Unfortunately, not every company that calls themselves “sustainable” turns out to be. Be on the lookout for greenwashing – a marketing tactic where a company portrays themselves as more sustainable than they truly are. Buzz words like “eco-friendly” and “natural” should have actions behind them that backup their claims.
Once you’ve found companies that you trust and want to move forward with, consider what you can do to support them before you’re able to travel. If you have the means, you can make a donation to help support their work or purchase a gift card for a future booking. Non-monetarily, you can support them by giving them a shout out on social media or sharing their name with other traveling friends. Or if you’ve worked with the company in the past, leave them a review!
If there’s anything this time of lockdown has taught us, it’s the power of slowing down. And that’s a lesson we should take with us into our future trips if we want to travel more sustainably.

» Provided information

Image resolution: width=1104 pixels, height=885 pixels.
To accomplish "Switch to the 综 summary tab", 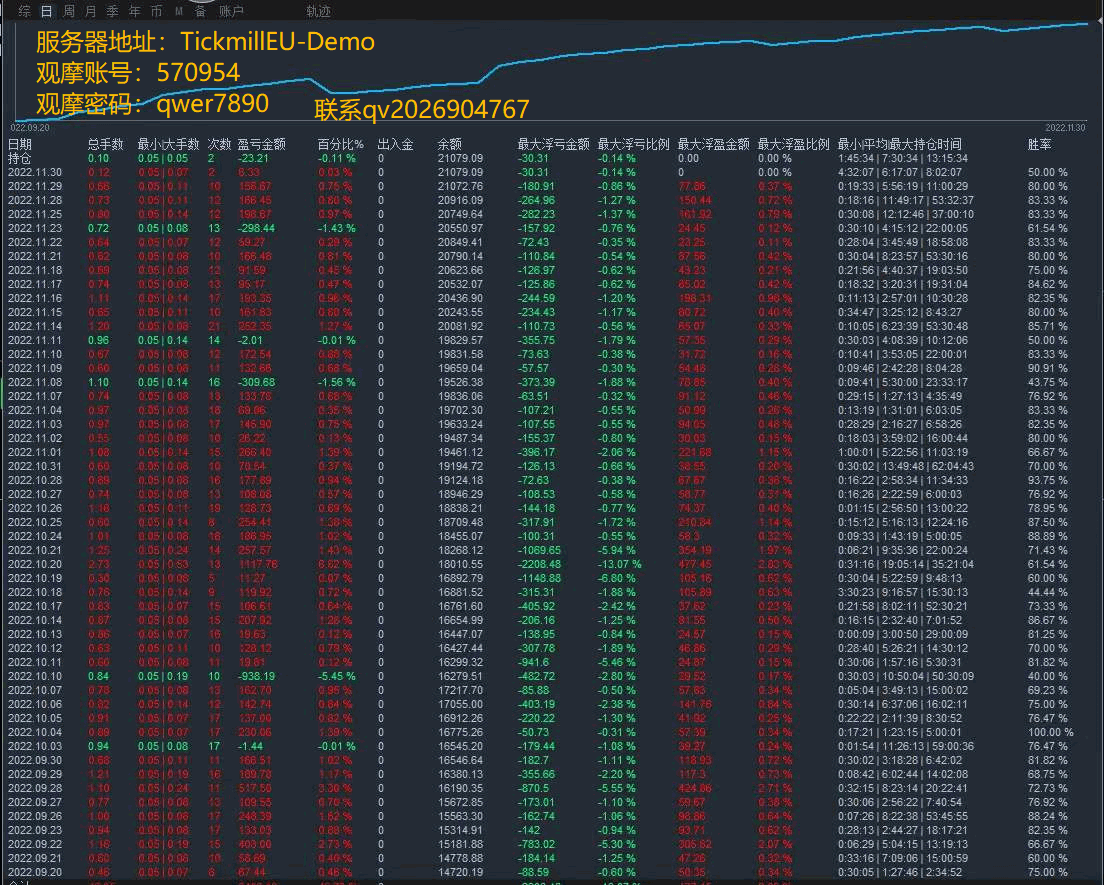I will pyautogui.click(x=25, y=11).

--

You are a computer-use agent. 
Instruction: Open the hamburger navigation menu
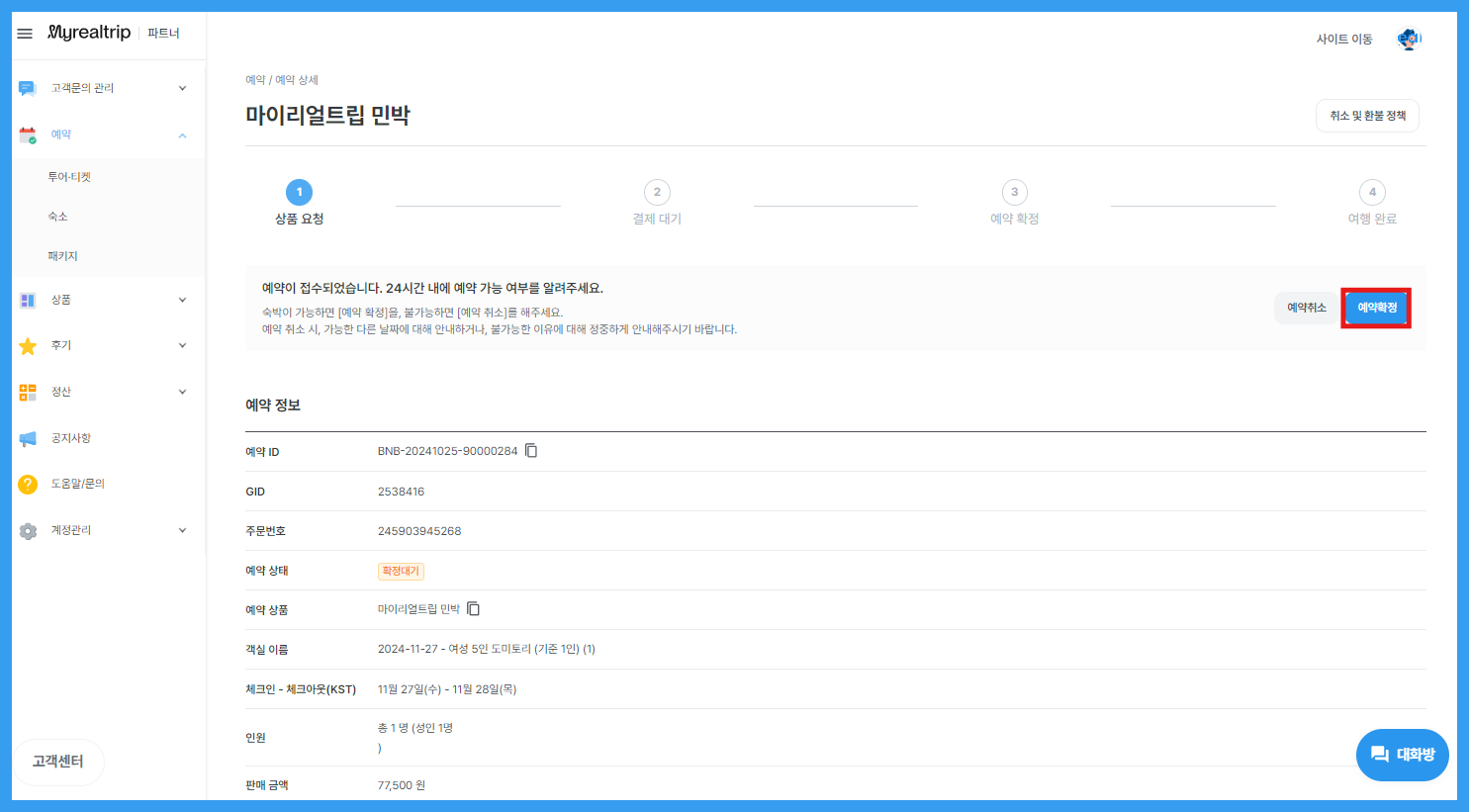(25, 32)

---

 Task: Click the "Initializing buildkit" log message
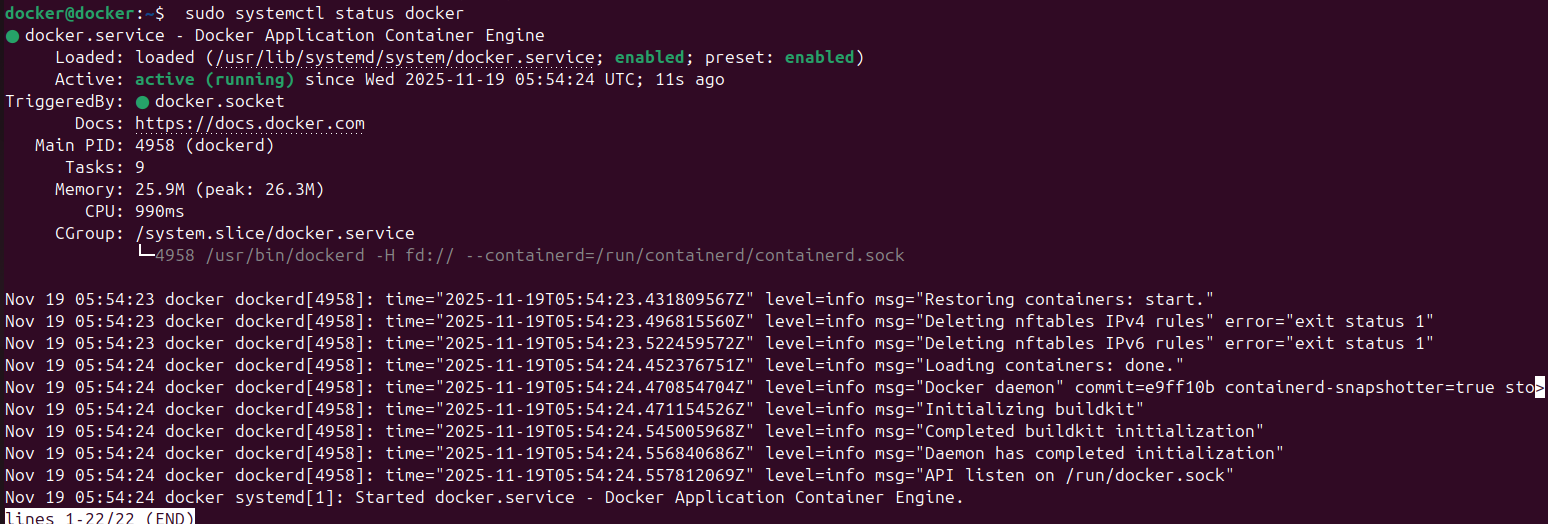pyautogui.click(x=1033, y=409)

» Aim of the task
In the text on sustainable travel, what is greenwashing?

» Exercise response
It is a marketing tactic where a company portrays themselves as more sustainable than they truly are.